The End of the Trip

Posted Sunday, June 5, 2022

For the moment, at least, my aspiration to fly my airplane from Florida to Seattle has been dashed. The instructor I'd lined up nixed it, and ultimately I can't fault his logic.

When this last weekend was cancelled due to the tropical storm that flooded Miami, we rescheduled for next weekend. Then the forecast for next weekend was for high enough winds that neither of us wanted to fly in it. As he thought about it, the instructor realized that there was no practical way to train me in Florida: what I didn't realize is that Florida weather becomes much less amenable to flying starting in June. I was so concentrated on the banks of clouds I'd have to fight in Seattle that it never occurred to me that summer would not be good flying weather in Florida.

So, the trip is cancelled.

It's not the end, of course. I'm looking at other ways of solving the problem, but they definitely put me on my back foot for the moment. It's pretty distressing to learn that this plan I've had going for months, all the delayed gratification of buying an awesome new plane and not being able to fly it, is just going to keep stretching into an unforeseeable future.

One of the things I must figure out, probably the most pivotal factor in this multivariate equation I'm juggling, is what my insurance company requires. I know what they say they require, but now I need to figure out how flexible they are with that. They claim to need me to take 2 hours of transition training with an instructor who has a fairly achievable number of hours in general, and in taildraggers in particular, but the hard one is they want 25 hours in type; I need to find an instructor who has 25 hours or more in a Marquart Charger. Even among biplane afficionadoes, the Marquart Charger is a relatively unknown model. There are perhaps 100 flying in the whole world. It's a requirement which probably makes sense on some actuarial table, but shows little understanding of the real world.

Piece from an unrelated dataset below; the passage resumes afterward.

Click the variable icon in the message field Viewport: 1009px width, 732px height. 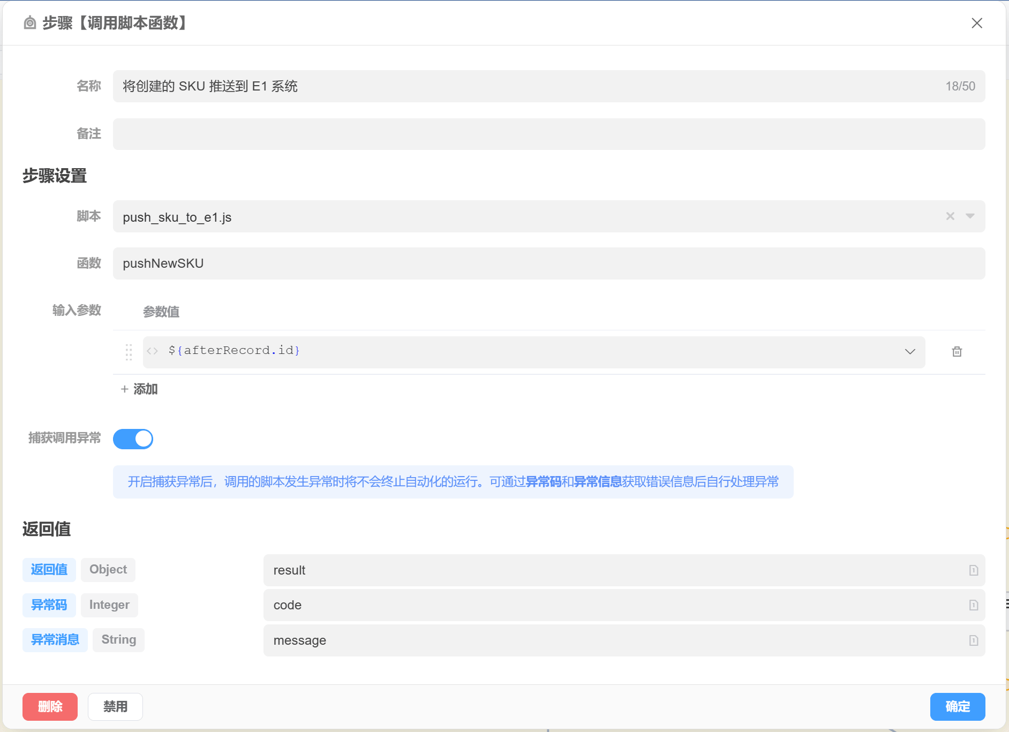(973, 640)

So my next job is to figure out what I can substitute for this very specific requirement. If I do some transition training in a Pitts biplane, is that good enough? It should be. If I find an instructor who meets all their numbers, but in a Starduster Too (which is functionally the same thing as a Charger in most important ways), is that good enough? If I find a ferry pilot who's willing to take me along, can that count as transition training?

The requirements of aviation insurance are weird.

The new plan is to find someone to ferry the plane out of Florida, probably to the southwest. There, I'd meet up with the plane and find training in a climate that's not going through a monsoon season (and is hopefully not just on fire for the whole summer).

I can't say I'm happy about this outcome. But I'm also not crushed, and the idea of skipping 95° F and 95% humidity is not making me sad.

The trip may be cancelled, but the story isn't over. It just changes shape a bit.